At the time of writing (08-01-23) Traefik is only able to have one regex expression per redirect middleware. So we mapped each of these redirects to a Traefik middleware and chained them all together into one chain middleware object. This chain middleware could then be used by Traefik via a Kubernetes ingress annotation:

apiVersion: networking.k8s.io/v1
kind: Ingress
metadata:
  annotations:
    traefik.ingress.kubernetes.io/router.middlewares: default@redirect-chain

This setup worked, but we soon saw a huge increase in CPU and memory consumption of the Traefik instances running on production. To handle regular customer traffic we needed multiple pods of 12 GiB memory and 4 CPU. During peak traffic hours this still was not sufficient. So, at this point, we decided to try out a different ingress controller.

Cluster layout before the migration

Nginx was a straightforward choice for a replacement technology, since prior experiences of our team members suggested that it can handle even more redirects without an issue. Some of us had experience with Nginx handling much more redirects without a problem. So we decided to try out the Nginx ingress controller. Our infrastructure layout before the migration looked like this:

As illustrated in the graphic we were using an Application load balancer of AWS with one listener rule routing all incoming requests to a target group called traefik target group. In this target group, all instances of our Traefik ingress controller are registered as targets and will route every incoming request to the correct service in our cluster.

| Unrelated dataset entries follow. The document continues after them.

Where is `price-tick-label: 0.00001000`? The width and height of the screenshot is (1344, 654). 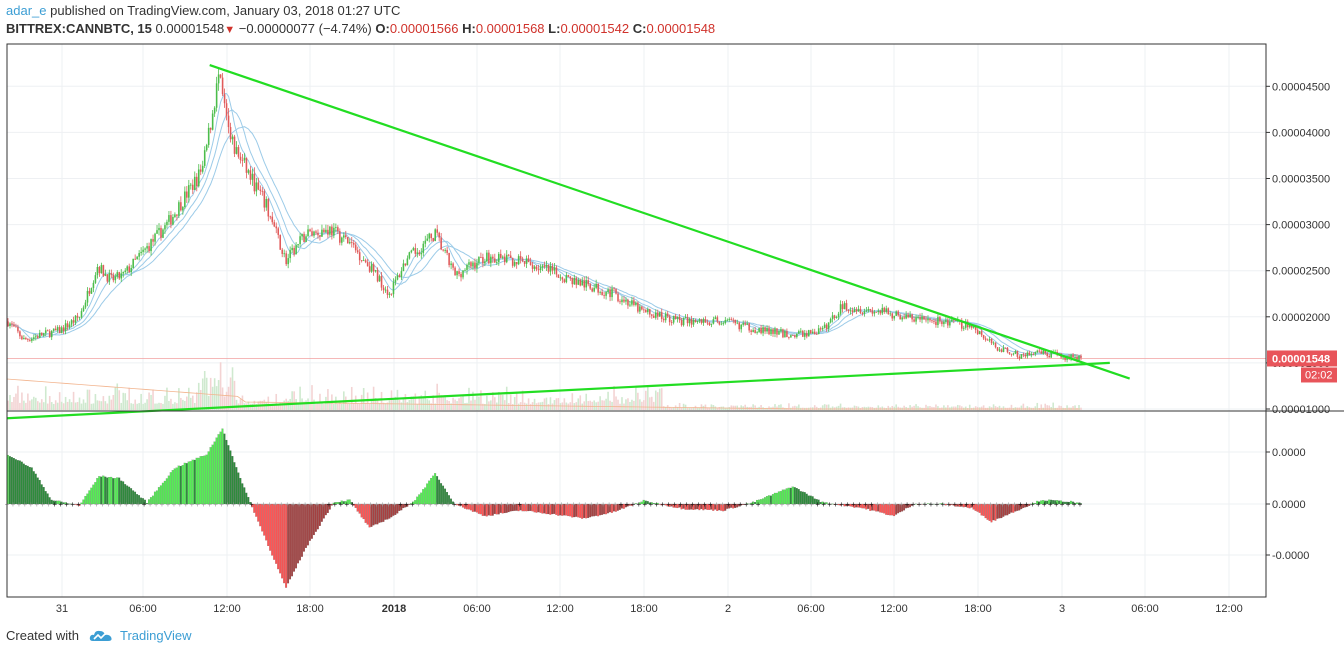 price-tick-label: 0.00001000 is located at coordinates (1301, 410).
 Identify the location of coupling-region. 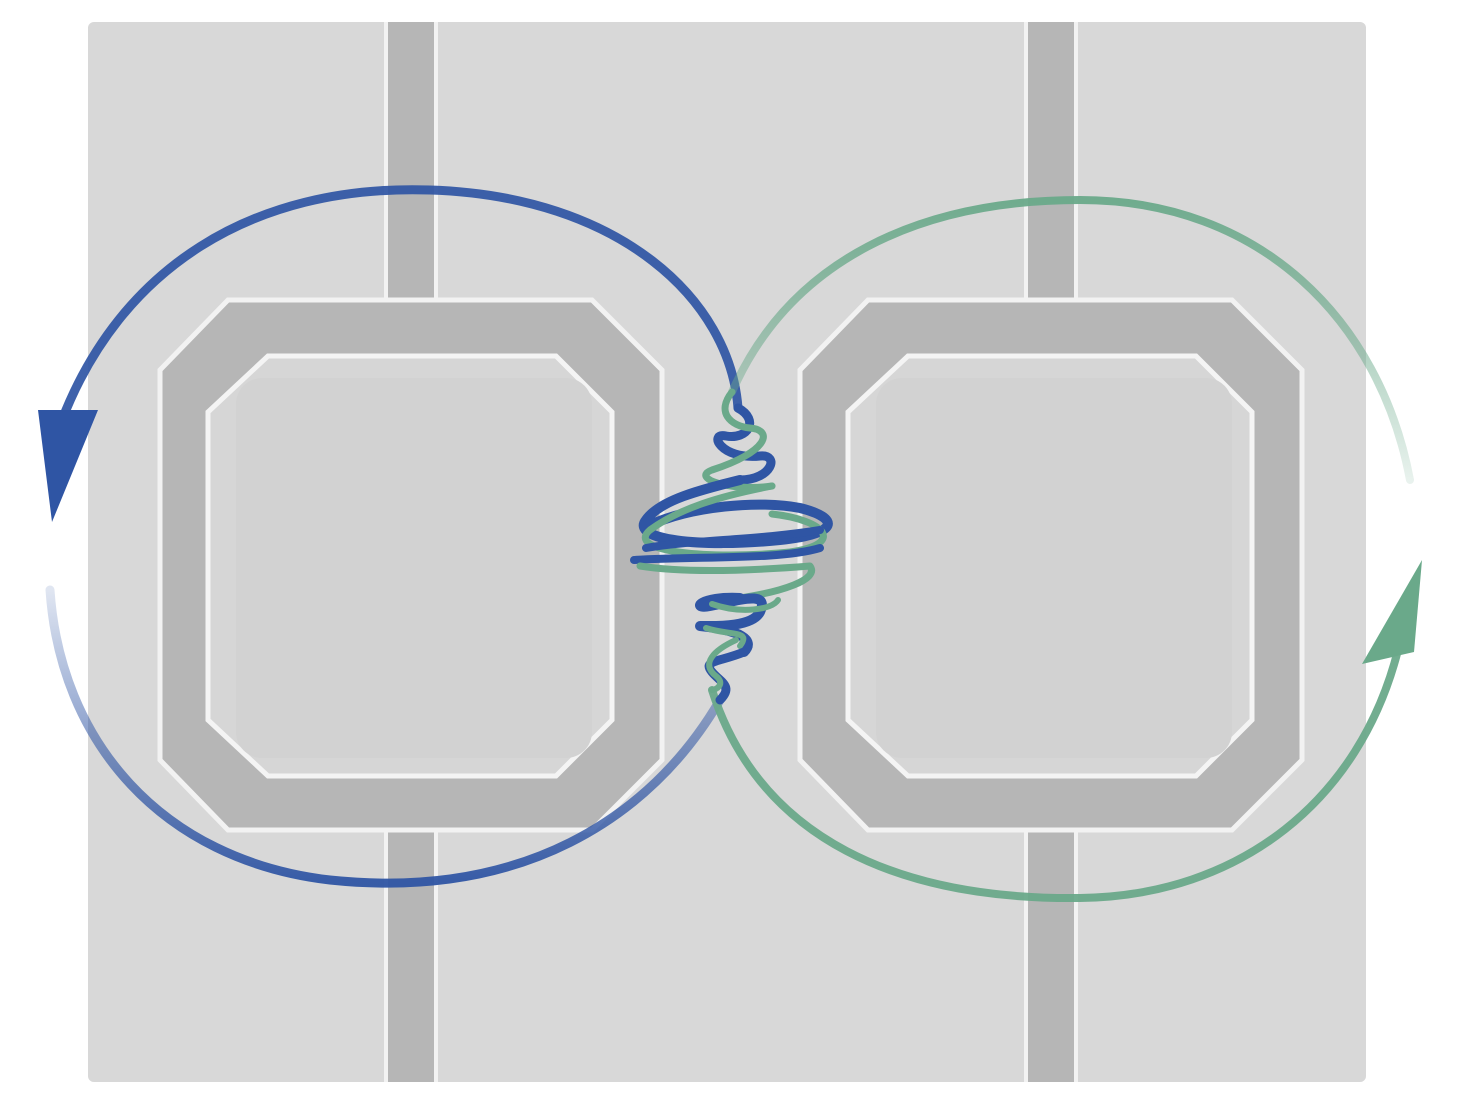
(732, 546).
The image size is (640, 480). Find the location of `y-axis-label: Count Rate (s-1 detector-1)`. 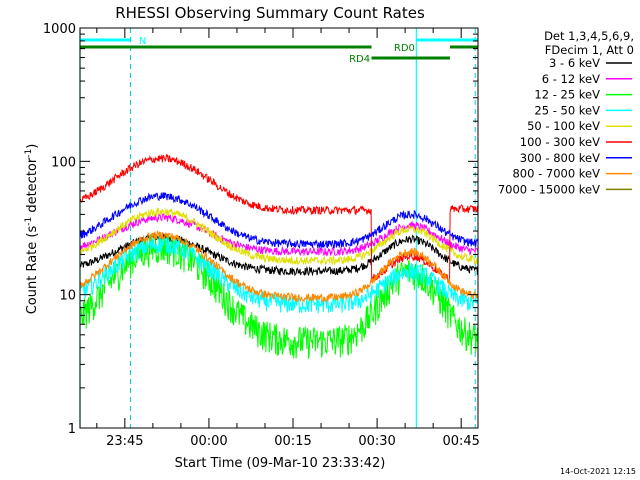

y-axis-label: Count Rate (s-1 detector-1) is located at coordinates (32, 230).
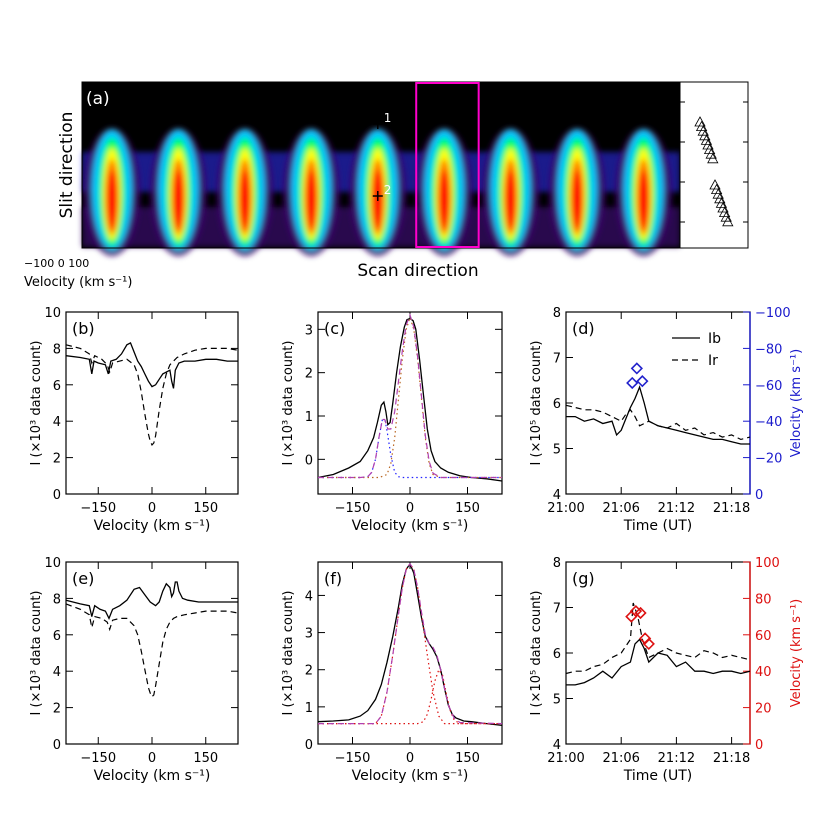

Cluster layout during migration

We wanted to migrate with zero downtime and with high confidence to not break anything, or if we do, we would like to be able to roll back to the old working setup. To archive the former goal, we applied concepts of 'blue-green deployment' and 'canary release'. Our setup for the migration looked like this:

Essentially, we deployed Traefik and Nginx side-by-side Our cluster is now based on two ingress controllers, Traefik and Nginx. We duplicated all of our ingress resources to provide a similar configuration to Nginx as we do for Traefik. Afterward, we created a second target group for our application load balancer where all Nginx ingress controller pods are registered as a target. Then we modified the listener rules of our application load balancer in the following manner:

if the request contains header 'use-nginx' route it to target group nginx target group
default:
- route 100% of all requests to the Traefik target group
- 0% requests to nginx target group

The first rule implements the canary release strategy which enables us to test the behavior of our Nginx setup without interfering with regular customer Traefik on Traefik. Header-based routing is a simple way to make features available to a reduced user group. In our case, this user group consists only of members of the infrastructure and QA team.
The second rule gives us manual control about when to release Nginx as an ingress controller and if errors appear after release, we can easily roll back to the Traefik ingress controller (blue-green deployment). Running two ingress controllers in parallel and making both externally available made our process of migration with zero downtime a breeze.

Cluster layout after migration

After a few days with Nginx live in production, we started to remove the now unused Traefik parts as the traefik target group, traefik deployment, and all ingress resources for Traefik from our infrastructure:

Final thoughts

In my opinion, this approach is pretty nice because it's simple and generally applicable. It is based on standard components rather than complicated ones like service meshes, so every team working on Kubernetes can make use of it.